日本応用数理学会では、研究部会連合発表会の講演登壇者から優れた発表をした方を、「研究部会連合発表会優秀講演賞」受賞者として表彰しています。
2016年は、以下の方が受賞されました(敬称略、50音順)。
表彰式は、総会において行われます。

受賞者 受賞講演について
神吉雅崇
(かんき まさたか)
(関西大学システム理工学部数学科)

[講演題目]

非可積分系に対応した2変数離散方程式

[講演概要]

発表者らは、離散力学系の可積分性判定基準の精密化および、複雑さの定量的な理解の研究に取り組んでいる。本講演では、特異点閉じ込めテストには通るが、次数が指数増大する離散系をquasi-integrable系と呼び、今まで知られていなかった、2次元格子状のquasi-integrable系の例を紹介し、この系のco-primeness条件を証明した。さらに、得られた系を直線上へ退化させることで、1次元quasi-integrable系の系列を得た。

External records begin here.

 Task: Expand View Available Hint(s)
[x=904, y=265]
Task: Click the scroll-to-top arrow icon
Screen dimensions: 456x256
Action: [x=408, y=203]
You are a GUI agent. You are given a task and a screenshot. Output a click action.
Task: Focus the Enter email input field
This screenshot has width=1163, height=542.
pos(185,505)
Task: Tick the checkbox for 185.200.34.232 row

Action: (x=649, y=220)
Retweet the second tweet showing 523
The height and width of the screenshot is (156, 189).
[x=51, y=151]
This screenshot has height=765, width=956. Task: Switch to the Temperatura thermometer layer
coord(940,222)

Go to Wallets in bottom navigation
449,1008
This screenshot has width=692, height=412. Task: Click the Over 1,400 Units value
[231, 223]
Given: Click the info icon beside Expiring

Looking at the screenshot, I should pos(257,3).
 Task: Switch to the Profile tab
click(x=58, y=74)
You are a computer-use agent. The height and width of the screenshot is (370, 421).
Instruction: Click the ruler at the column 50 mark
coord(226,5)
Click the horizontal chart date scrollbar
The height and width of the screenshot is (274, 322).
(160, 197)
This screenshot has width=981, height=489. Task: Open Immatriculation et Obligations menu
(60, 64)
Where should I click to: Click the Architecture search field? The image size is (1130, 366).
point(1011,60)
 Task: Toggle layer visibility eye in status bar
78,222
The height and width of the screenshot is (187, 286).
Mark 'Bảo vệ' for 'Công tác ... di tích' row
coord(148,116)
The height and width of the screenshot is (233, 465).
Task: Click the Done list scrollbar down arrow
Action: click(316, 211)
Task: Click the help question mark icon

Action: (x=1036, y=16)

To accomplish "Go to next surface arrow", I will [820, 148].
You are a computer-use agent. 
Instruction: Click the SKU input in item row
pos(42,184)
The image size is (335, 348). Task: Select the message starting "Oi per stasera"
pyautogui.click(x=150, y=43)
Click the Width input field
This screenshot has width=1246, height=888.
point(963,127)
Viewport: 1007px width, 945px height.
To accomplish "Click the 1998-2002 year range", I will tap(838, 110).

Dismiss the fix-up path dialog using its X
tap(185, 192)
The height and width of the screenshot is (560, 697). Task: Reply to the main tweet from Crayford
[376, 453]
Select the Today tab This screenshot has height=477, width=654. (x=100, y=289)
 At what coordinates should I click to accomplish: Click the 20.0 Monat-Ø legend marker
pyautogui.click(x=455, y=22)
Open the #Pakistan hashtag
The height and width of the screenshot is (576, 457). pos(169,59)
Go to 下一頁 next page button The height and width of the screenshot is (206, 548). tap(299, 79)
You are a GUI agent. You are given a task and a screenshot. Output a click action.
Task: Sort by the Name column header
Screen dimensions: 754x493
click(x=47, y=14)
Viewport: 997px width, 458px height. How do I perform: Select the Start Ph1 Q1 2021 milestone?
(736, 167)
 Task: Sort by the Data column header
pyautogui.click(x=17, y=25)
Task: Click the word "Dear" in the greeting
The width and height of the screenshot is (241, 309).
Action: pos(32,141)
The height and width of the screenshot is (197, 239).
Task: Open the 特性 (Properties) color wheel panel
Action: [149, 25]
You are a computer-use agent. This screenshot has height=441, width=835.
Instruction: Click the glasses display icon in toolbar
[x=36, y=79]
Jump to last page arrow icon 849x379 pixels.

この系列は有名なHietarinta-Viallet方程式とその拡張系を含む。

三澤亮太
(みさわ りょうた)
(京都大学大学院情報学研究科複雑系科学専攻)

[講演題目]

2次元Helmholtz方程式のwaveguide問題における複素固有振動数の計算法について

[講演概要]

2次元Helmholtz方程式のwaveguide問題の固有周波数(漏洩モードを含む)をGreen関数を用いた積分方程式とSS法を用いて求める。従来実数の周波数では見かけの固有値がないと考えられてきた種々の定式化も、複素数の範囲では見かけの固有値を有することがある。本講演では、複素数の固有周波数を正しく求める方法を示し、求まった固有周波数と遠方場の関連を数値例により示した。

谷口隆晴
(やぐち たかはる)
(神戸大学大学院システム情報学研究科計算科学専攻)

[講演題目]

自動離散微分とその応用

[講演概要]

最急降下法などの最適化手法では目的関数の微分値が用いられ、それを求める方法として自動微分が知られている。一方、これらの最適化手法には散逸型微分方程式の離散化により得られるものも存在する。そこで用いる離散化法としては散逸性を保つものが望ましいが、本発表では、そのような方法の一つである離散勾配法で用いられる離散勾配を、自動微分法と同様に計算するアルゴリズムを提案し、その機械学習への応用を示した。